Euro2020, ministro Kwarteng: “In grado di gestire il rischio di focolai Covid”

Le dichiarazioni del ministro delle attività produttive sulla possibilità che si possano sviluppare focolai di Covid nel corso delle ultime partite di Euro 2020

ULTIMO AGGIORNAMENTO 13:07

Euro 2020 si avvia verso la sua fase conclusiva e, oltre all’incognita di chi si aggiudicherà il titolo di Campione d’Europa, c’è anche quello del rischio di un focolaio Covid alimentato dalla variante Delta nell”ambito delle semifinali e della finale di domenica e dei probabili assembramenti che si potrebbero verificare nelle strade di Londra per i festeggiamenti. Ma il governo britannico è “fiducioso” di poter contenere il rischio.

Il rischio c’è

E’ il ministro delle attività produttive, Kwasi Kwarteng, che, interpellato dalla radio Lbc n merito ai 60mila spettatori ammessi per queste ultime partite di Euro 2020, ha dichiarato di essere “fiducioso” sul fatto che il governo britannico sia in grado di poter tenere a bada un focolaio di contagi Covid alimentato dalla variante Delta. 

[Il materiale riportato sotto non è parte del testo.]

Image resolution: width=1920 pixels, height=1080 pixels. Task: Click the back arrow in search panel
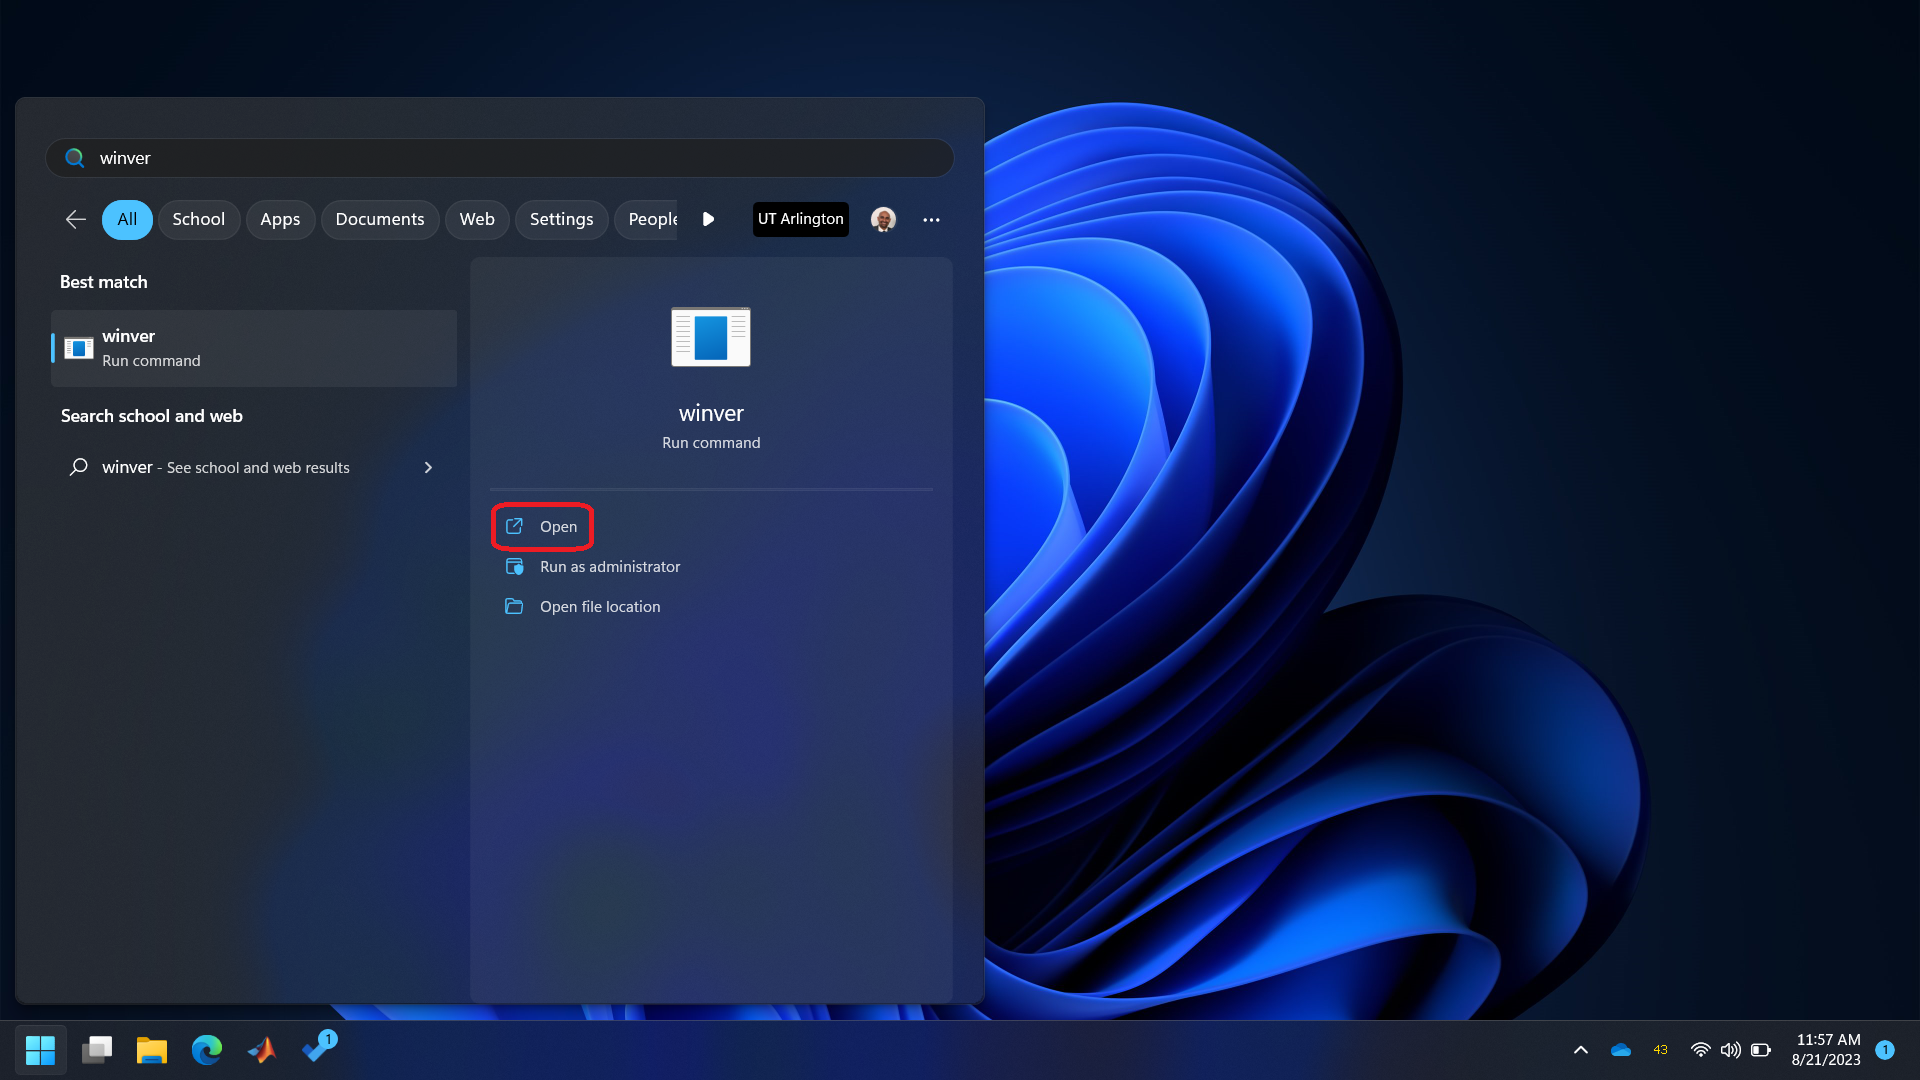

“Io penso che che siamo in grado di gestire il rischio, ma non possiamo dire che i rischi non esistano quando si hanno migliaia di persone in un un luogo”, ha detto Kwarteng, difendendo anche la fine generalizzata delle restrizioni nel Regno Unito annunciata per il 19 dal premier Boris Johnson malgrado il rimbalzo di contagi Delta e osservando come la gente e il business non possano avere “allo stesso tempo” le riaperture che chiedono e la pretesa d’una sicurezza assoluta sul Covid.

“C’è sempre un margine di rischio nella vita – ha proseguito il ministro Kwaterng -; sono fiducioso che non vi sarà un grande focolaio, ma ora non possiamo garantirlo“.